C’erano le commedie di Anton Čechov, di Arthur Miller, di Carlo Goldoni.
Ricordo i titoli di alcune commedie: "Vita col padre", "Casa di bambola", "Morte di un commesso viaggiatore", "Il giardino dei ciliegi".
Ricordo una commedia ambientata in periodo natalizio. Si svolgeva in una famiglia media americana. In questa famiglia si aspettava la visita di uno zio molto ricco, e intanto si chiacchierava. Si criticava questo zio, che nonostante fosse molto ricco, come regalo di Natale portava sempre una semplice cassetta di arance. Si chiedevano cosa ne facesse di tutti i suoi soldi.
Arriva lo zio che porta la solita cassetta di arance e si comincia a chiacchierare.
Ad un certo punto lo zio nota un comportamento che gli sembra strano in uno dei bambini della famiglia.
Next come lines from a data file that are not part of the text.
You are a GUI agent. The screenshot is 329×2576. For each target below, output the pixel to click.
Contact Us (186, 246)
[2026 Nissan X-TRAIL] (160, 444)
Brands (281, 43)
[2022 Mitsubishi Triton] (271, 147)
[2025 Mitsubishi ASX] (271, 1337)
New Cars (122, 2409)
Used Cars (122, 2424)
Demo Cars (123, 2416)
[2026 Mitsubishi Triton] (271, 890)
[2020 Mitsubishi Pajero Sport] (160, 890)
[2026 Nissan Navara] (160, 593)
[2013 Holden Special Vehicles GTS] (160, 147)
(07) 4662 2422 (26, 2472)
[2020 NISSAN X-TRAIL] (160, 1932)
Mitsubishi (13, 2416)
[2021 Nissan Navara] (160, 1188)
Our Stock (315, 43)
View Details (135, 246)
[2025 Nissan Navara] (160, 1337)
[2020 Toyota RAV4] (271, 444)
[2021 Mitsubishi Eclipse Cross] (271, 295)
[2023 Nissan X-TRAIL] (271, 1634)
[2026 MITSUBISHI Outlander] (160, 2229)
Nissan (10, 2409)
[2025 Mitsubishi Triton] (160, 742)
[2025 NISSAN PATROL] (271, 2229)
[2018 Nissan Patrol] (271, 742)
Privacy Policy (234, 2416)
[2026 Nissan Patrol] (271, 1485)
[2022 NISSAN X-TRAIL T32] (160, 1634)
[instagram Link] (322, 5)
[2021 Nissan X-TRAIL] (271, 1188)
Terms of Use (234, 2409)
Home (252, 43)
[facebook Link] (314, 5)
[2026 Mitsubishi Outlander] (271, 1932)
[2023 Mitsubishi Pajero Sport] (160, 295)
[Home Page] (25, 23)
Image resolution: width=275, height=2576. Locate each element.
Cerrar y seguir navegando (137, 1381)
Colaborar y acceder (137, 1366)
Convince i genitori a farlo visitare da un medico e si scopre che il bambino ha una malattia molto grave, e che ha bisogno di cure molto costose.
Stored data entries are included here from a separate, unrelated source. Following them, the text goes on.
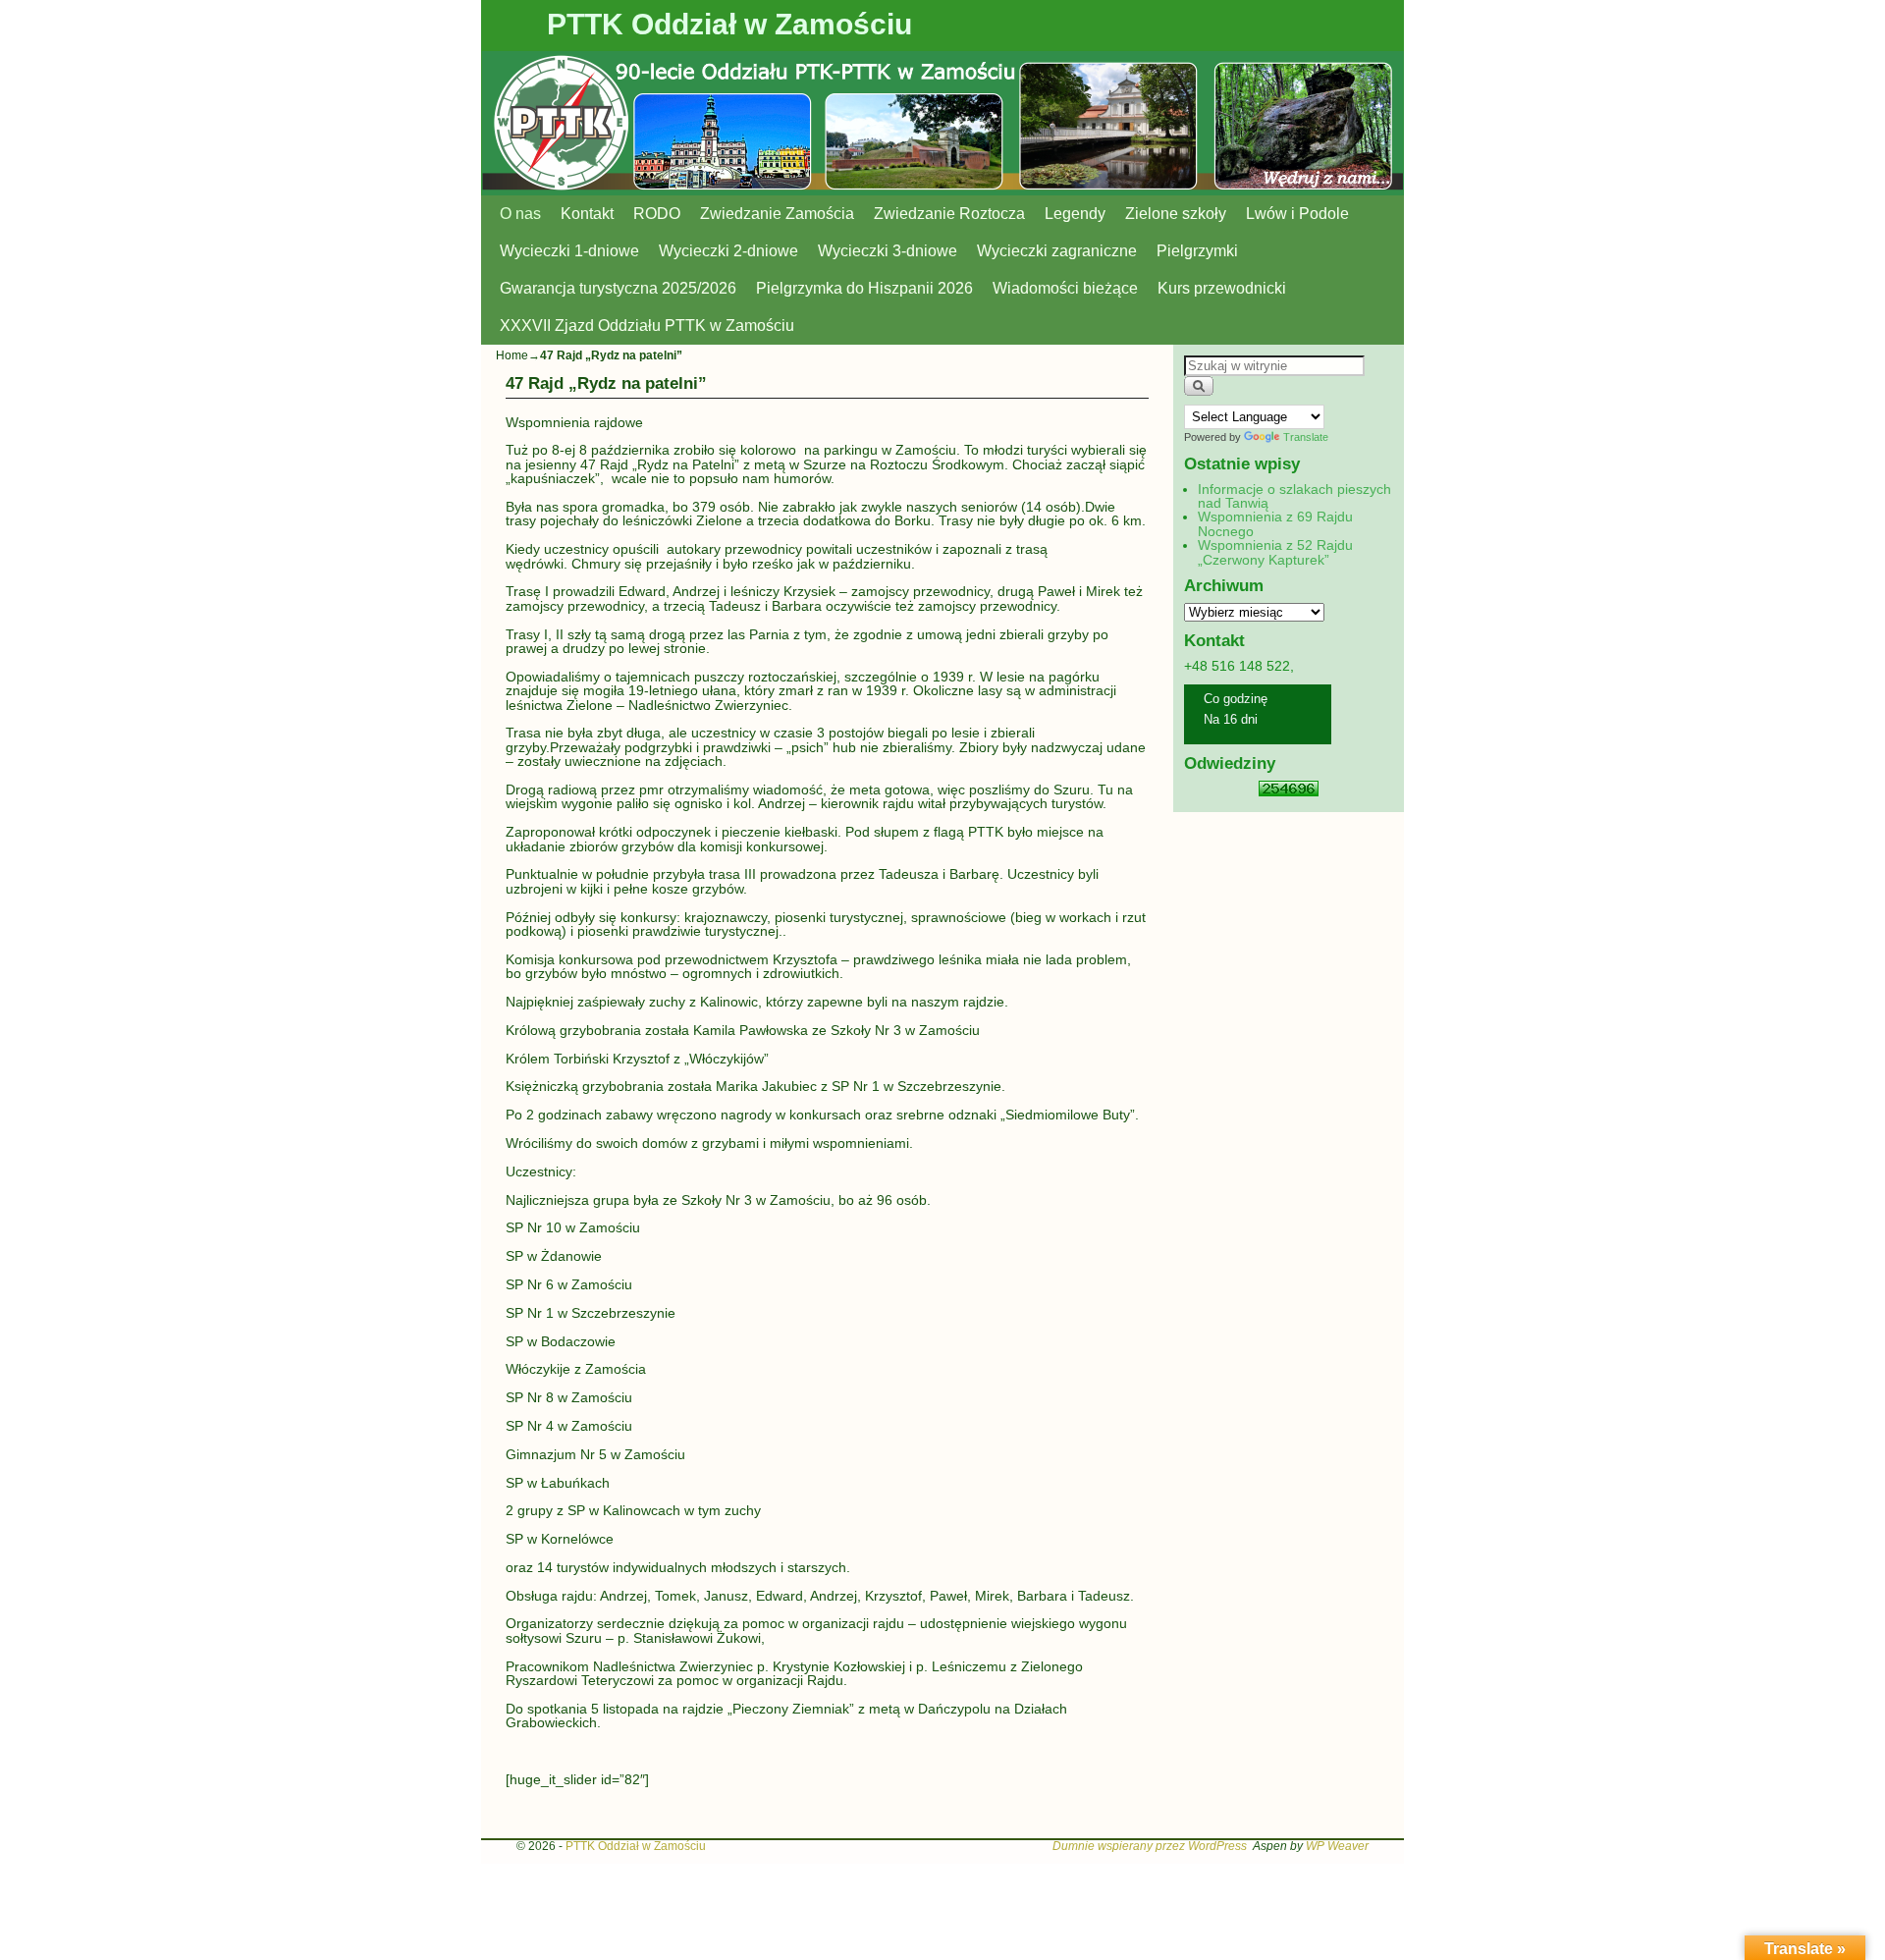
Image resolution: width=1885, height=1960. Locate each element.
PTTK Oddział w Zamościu (729, 24)
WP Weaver (1337, 1846)
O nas (520, 213)
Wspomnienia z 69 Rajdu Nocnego (1275, 523)
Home (512, 355)
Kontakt (587, 213)
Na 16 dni (1231, 719)
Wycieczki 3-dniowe (887, 251)
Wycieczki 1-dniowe (569, 251)
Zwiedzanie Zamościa (777, 213)
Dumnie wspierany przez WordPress (1149, 1846)
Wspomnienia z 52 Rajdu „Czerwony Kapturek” (1275, 552)
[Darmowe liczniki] (1289, 791)
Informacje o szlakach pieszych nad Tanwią (1294, 496)
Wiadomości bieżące (1065, 288)
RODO (656, 213)
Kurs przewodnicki (1222, 288)
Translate (1305, 437)
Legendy (1075, 213)
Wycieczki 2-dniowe (728, 251)
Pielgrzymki (1197, 251)
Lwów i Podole (1297, 213)
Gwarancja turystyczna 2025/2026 (618, 288)
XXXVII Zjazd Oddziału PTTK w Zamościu (647, 325)
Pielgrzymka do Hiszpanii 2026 (864, 288)
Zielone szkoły (1175, 213)
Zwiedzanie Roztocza (949, 213)
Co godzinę (1235, 698)
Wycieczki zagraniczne (1057, 251)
Lo zio lo fa curare a sue spese. E il bambino guarisce.
Alla fine della commedia lo zio muore. Una parente che si occupa di sistemare le cose dello zio trova un diario di appunti dello zio e scopre come spendeva i suoi soldi e lo rivela agli altri parenti. Si occupava delle cure mediche di bambini poveri ammalati, spendeva i suoi soldi per curare questi bambini. Nel diario c'erano i nomi di tutti i bambini che aveva fatto curare. Legge i nomi dei bambini e le cure che hanno avuto. L'ultimo è quello del bambino della famiglia. Tocca a lei scrivere su quel diario per l’ultima volta la parola “guarito”.